Judge Oscar Moody, of Ludlow
Mrs. Maud Eva Moody, his wife
Miss Pet Hanks, telephone operator, of Medley
Miss Julia Mortimer, once the teacher of Banner School, now of Alliance

TIME
:

A summer in the 1930’s

PLACE
:

The hill country of northeast Mississippi

Part 1

W
hen the rooster crowed, the moon had still not left the world but was going down on flushed cheek, one day short of the full. A long thin cloud crossed it slowly, drawing itself out like a name being called. The air changed, as if a mile or so away a wooden door had swung open, and a smell, more of warmth than wet, from a river at low stage, moved upward into the clay hills that stood in darkness.

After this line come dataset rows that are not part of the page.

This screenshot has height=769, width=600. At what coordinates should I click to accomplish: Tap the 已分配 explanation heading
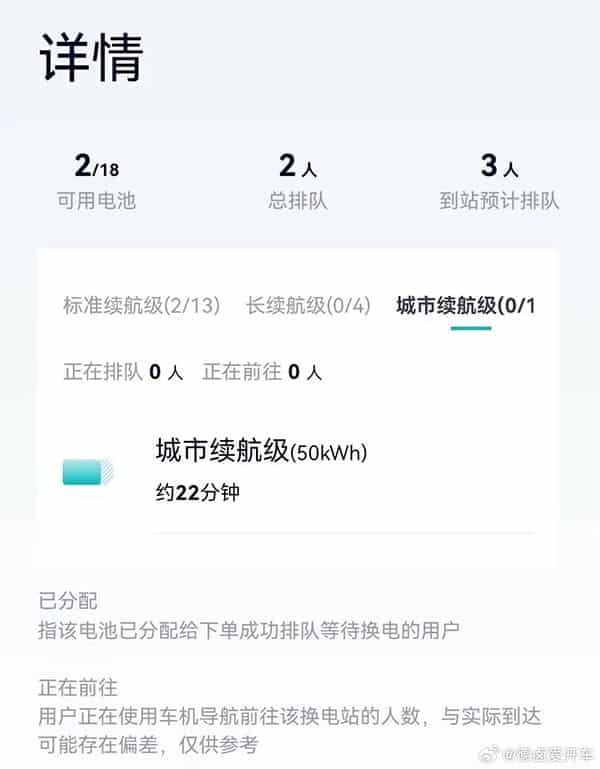(x=68, y=601)
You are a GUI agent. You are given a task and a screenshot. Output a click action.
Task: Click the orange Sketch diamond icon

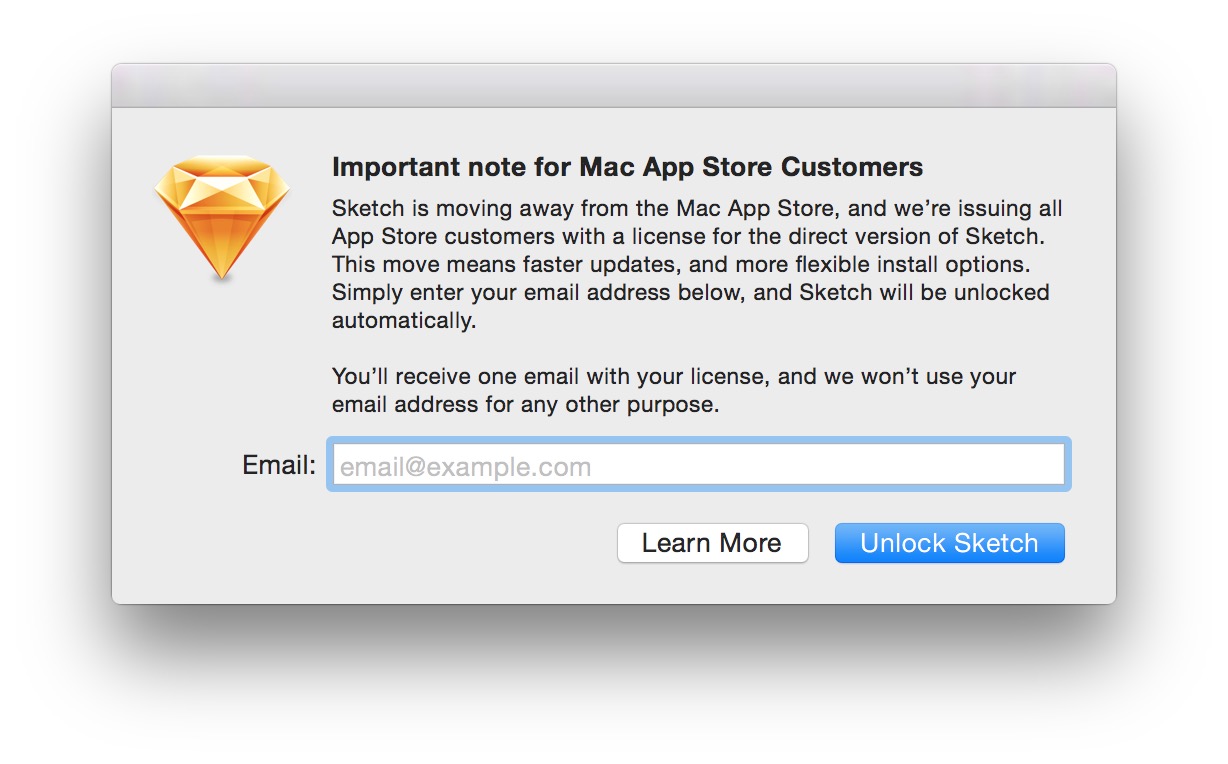coord(221,216)
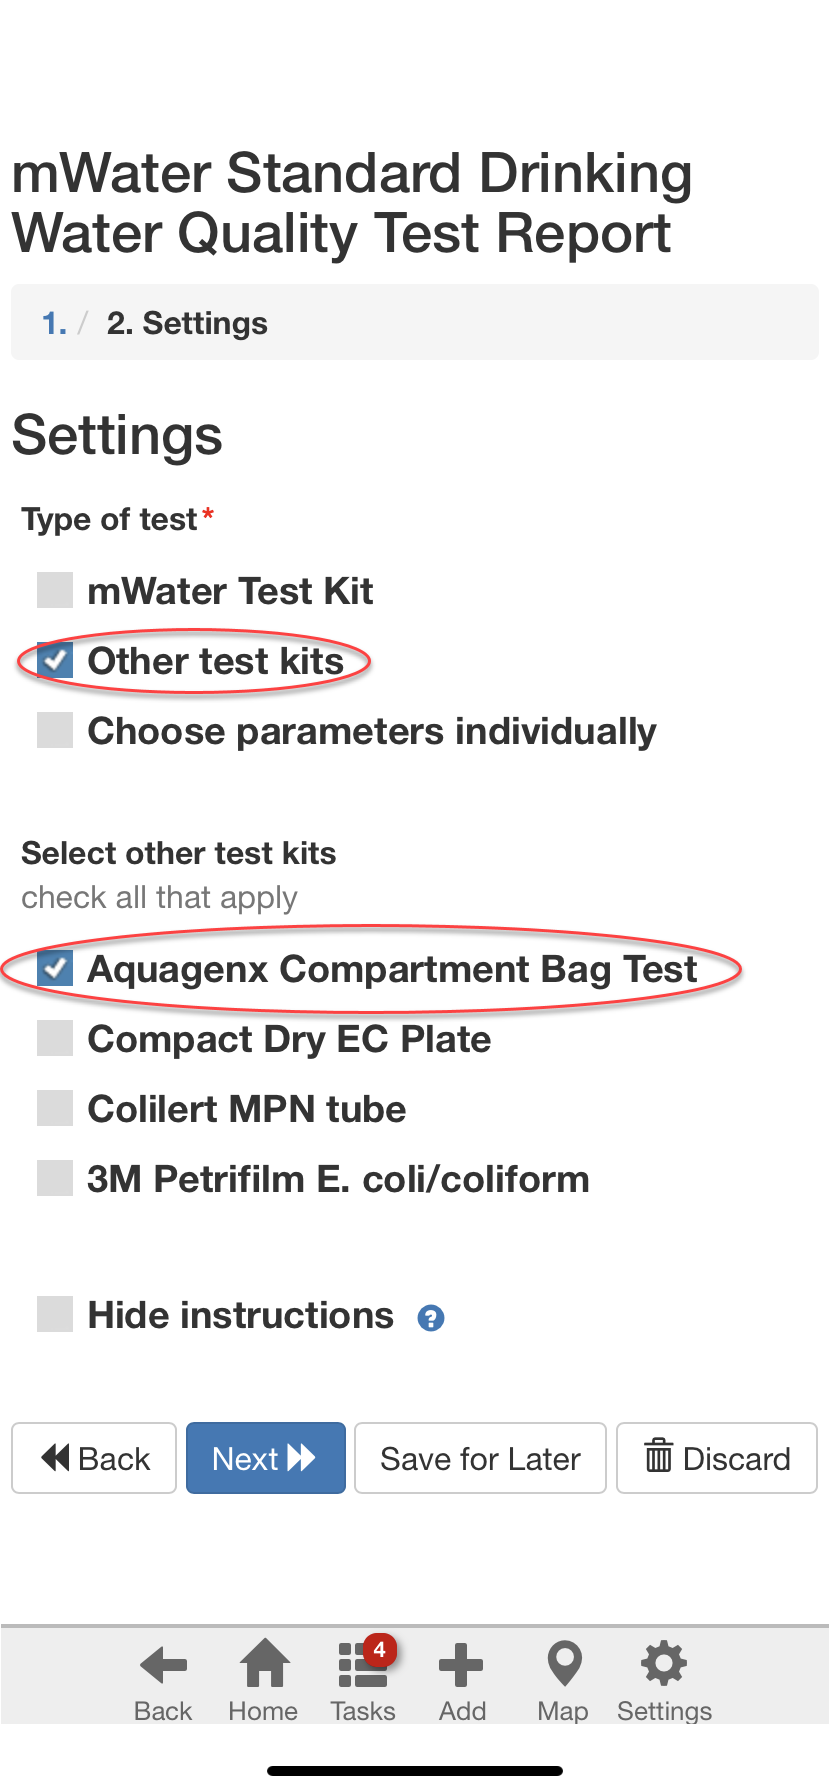Click the help question mark beside Hide instructions
The width and height of the screenshot is (829, 1792).
(x=431, y=1318)
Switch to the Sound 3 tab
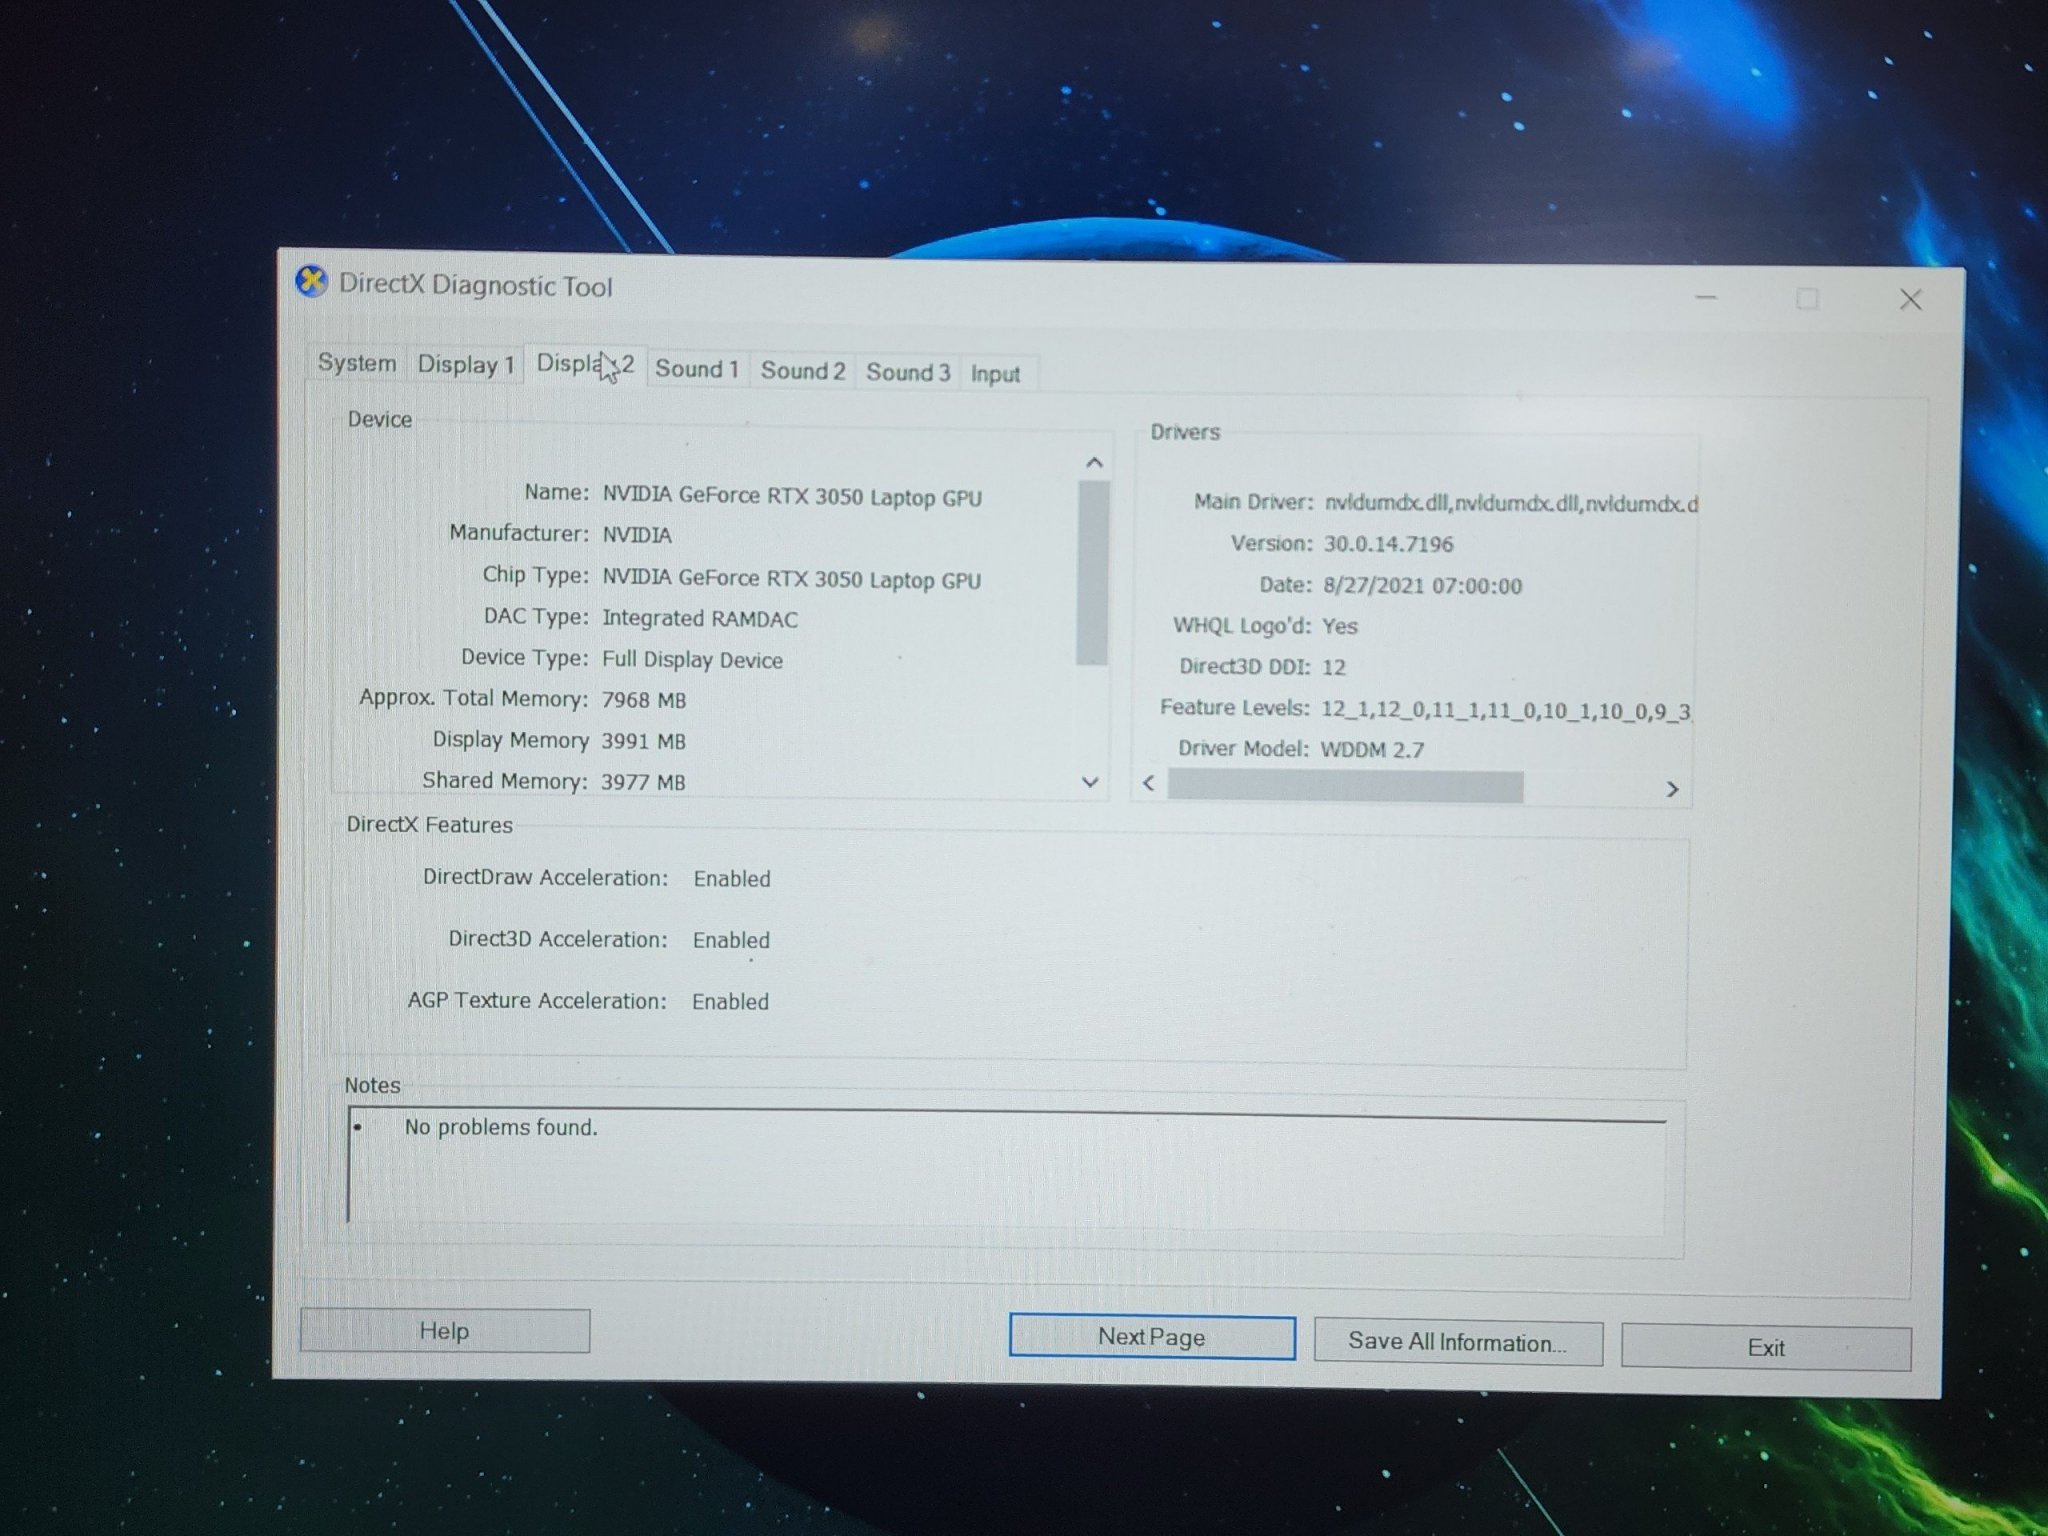Image resolution: width=2048 pixels, height=1536 pixels. (907, 373)
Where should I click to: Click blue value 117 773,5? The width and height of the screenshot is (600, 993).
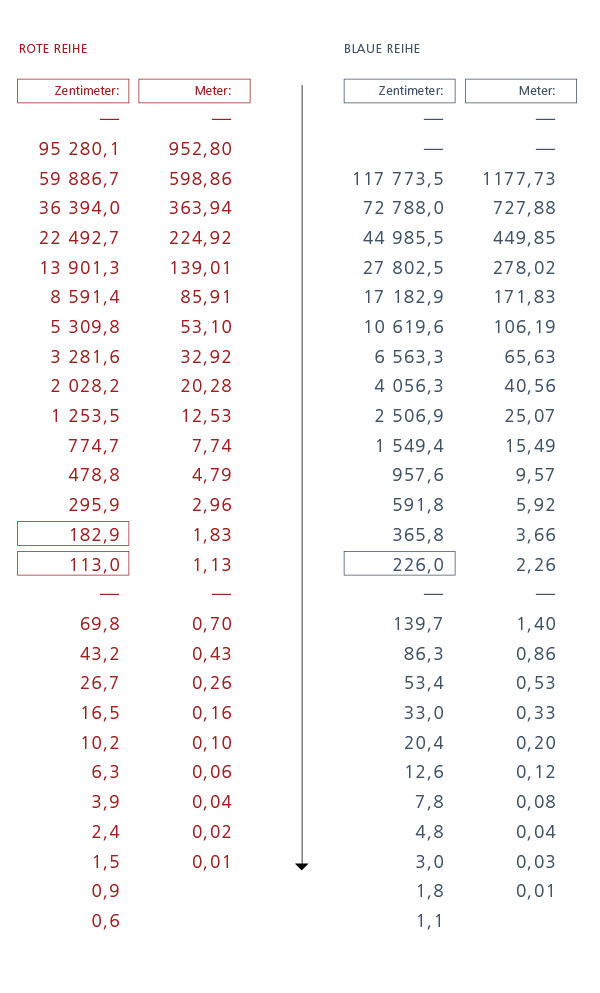[398, 179]
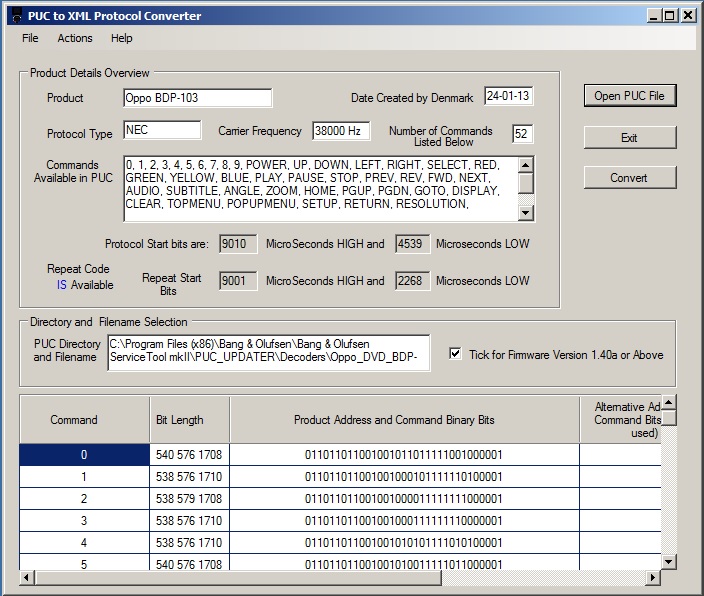Select the Protocol Type field
The width and height of the screenshot is (704, 596).
(x=162, y=130)
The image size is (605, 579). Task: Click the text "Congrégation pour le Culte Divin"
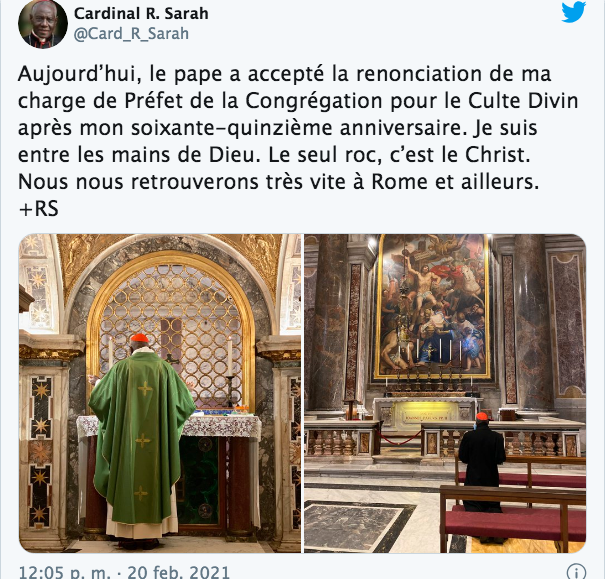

Then a house appeared on its ridge, like an old man’s silver watch pulled once more out of its pocket. A dog leaped up from where he’d lain like a stone and began barking for today as if he meant never to stop.

Then a baby bolted naked out of the house. She monkey-climbed down the steps and ran open-armed into the yard, knocking at the walls of flowers still colorless as faces, tagging in turn the four big trees that marked off the corners of the yard, tagging the gatepost, the well-piece, the birdhouse, the bell post, a log seat, a rope swing, and then, rounding the house, she used all her strength to push over a crate that let a stream of white Plymouth Rocks loose on the world. The chickens rushed ahead of the baby, running frantic, and behind the baby came a girl in a petticoat. A wide circle of curl-papers, paler than the streak of dawn, bounced around her head, but she ran on confident tiptoe as though she believed no eye could see her. She caught the baby and carried her back inside, the baby with her little legs still running like a windmill.

The distant point of the ridge, like the tongue of a calf, put
its red lick on the sky. Mists, voids, patches of woods and naked clay, flickered like live ashes, pink and blue. A mirror that hung within the porch on the house wall began to flicker as at the striking of kitchen matches. Suddenly two chinaberry trees at the foot of the yard lit up, like roosters astrut with golden tails. Caterpillar nets shone in the pecan tree. A swollen shadow bulked underneath it, familiar in shape as Noah’s Ark—a school bus.

Then as if something came sliding out of the sky, the whole tin roof of the house ran with new blue. The posts along the porch softly bloomed downward, as if chalk marks were being drawn, one more time, down a still misty slate. The house was revealed as if standing there from pure memory against a now moonless sky. For the length of a breath, everything stayed shadowless, as under a lifting hand, and then a passage showed, running through the house, right through the middle of it, and at the head of the passage, in the center of the front gallery, a figure was revealed, a very old lady seated in a rocking chair with head cocked, as though wild to be seen.

Then Sunday light raced over the farm as fast as the chickens were flying. Immediately the first straight shaft of heat, solid as a hickory stick, was laid on the ridge.

Miss Beulah Renfro came out of the passage at a trot and cried in the voice of alarm which was her voice of praise, “Granny! Up, dressed, and waiting for ’em! All by yourself! Why didn’t you holler?”